City authorities discovered in the subsequent investigation that the seven-bedroom house had become a 17-room “birth hotel.” The 7,964-square-foot residence on Woodglen Drive had been housing up to 30 pregnant Chinese women who wanted to give birth to their children on American soil. Each room had matching bedding and furniture, room keys, monogrammed towels, and a portable hot water kettle.
Last month, a local court shut down the operation, owned by Los Angeles Hermas Hotel Inc., for building code violations that included exposed wires, missing smoke alarms, improper ventilation, and carpet stretched over a 3-foot-wide hole in the floor.

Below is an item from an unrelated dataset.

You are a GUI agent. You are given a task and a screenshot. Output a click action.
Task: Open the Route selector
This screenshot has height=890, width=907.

The owners have six months to fix the problems and get the proper business permits, or they face permanent closure.
This operation was just one of about 15 baby hotels in the heavily Asian Chino Hills area, with dozens more around the country.
“Birth tourism” has made the news recently, but the Chino Hills incident touched off a crackdown in California as local authorities apply zoning and building codes in an effort to control the operations.

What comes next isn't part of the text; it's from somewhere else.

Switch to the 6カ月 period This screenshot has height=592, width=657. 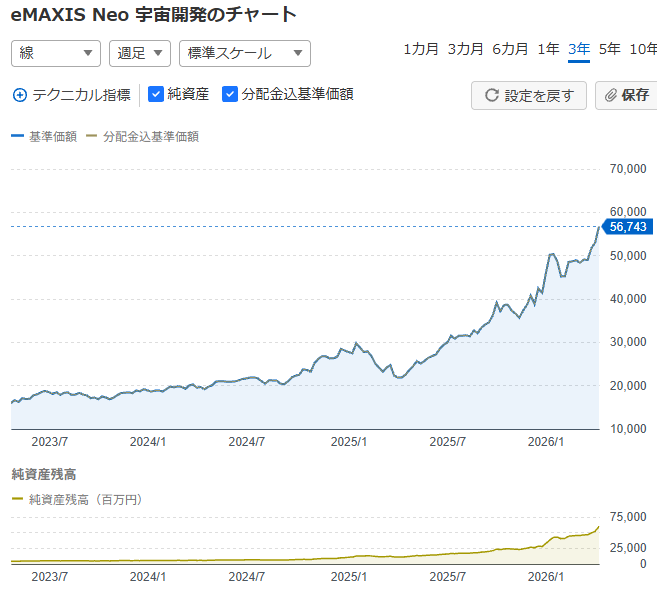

It’s also reopened the debate over the Fourteenth Amendment. Birth hotels are legal in the U.S. because the Fourteenth Amendment gives citizenship to children born on American soil. They have the right to vote, immigrate from their parents’ home country, and apply for permanent visas for their parents once they turn 21.

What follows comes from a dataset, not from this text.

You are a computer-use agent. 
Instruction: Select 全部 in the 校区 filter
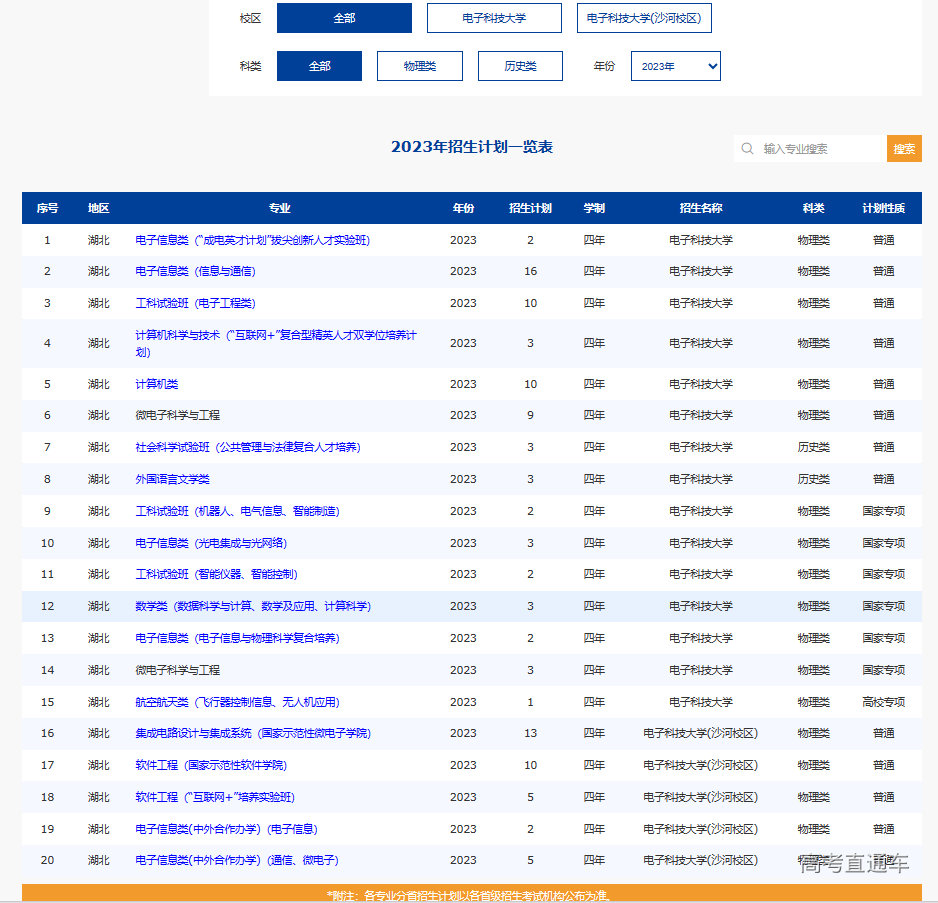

Birth tourism is a rising industry in countries like China, South Korea, and Saudi Arabia. A three-month stay, plus medical fees, can easily run more than $50,000. Although the Chino Hills operation had a variety of safety and health issues, other birth hotels offer luxurious accommodations with chefs to prepare food from the home country.
Recent studies by the National Center for Health Statistics have reported the number of babies born to non-resident women topped 7,000 per year, up 50 percent since 2000, although it’s not clear how many are the result of birth tourism.
That is a tiny fraction of the number of children born with at least one parent in the country illegally—350,000 in 2009, according to the Pew Hispanic Research Center. But critics say “birth tourism” is an abuse of an American law designed to enfranchise slaves born on American soil.
“The practice is a misinterpretation of the Fourteenth Amendment,” said John Fonte, Hudson Institute senior fellow and director of the Center for American Common Culture. “U.S. citizens should be very concerned.”
Some Californians are concerned. Rosanna Mitchell started a group called Not in Chino Hills to protest against the facility. “Our mission is to keep a vigilant eye and use all our efforts necessary to do so,” wrote Mitchell on the website.
She told WORLD that, aside from worries about sanitation, traffic, and under-the-table businesses, she doubts those patronizing birth hotels are genuinely pursuing the American dream. “Something needs to be done,” she said. “It’s outrageous that they would take advantage of the U.S.”
Rep. Steve King, an Iowa Republican, introduced a bill in January to amend the Fourteenth Amendment to “clarify” that citizenship applies to those born in the U.S. provided at least one parent is a U.S. citizen, a lawful immigrant, or serving in the military. The bill, with 13 co-sponsors, is currently in committee.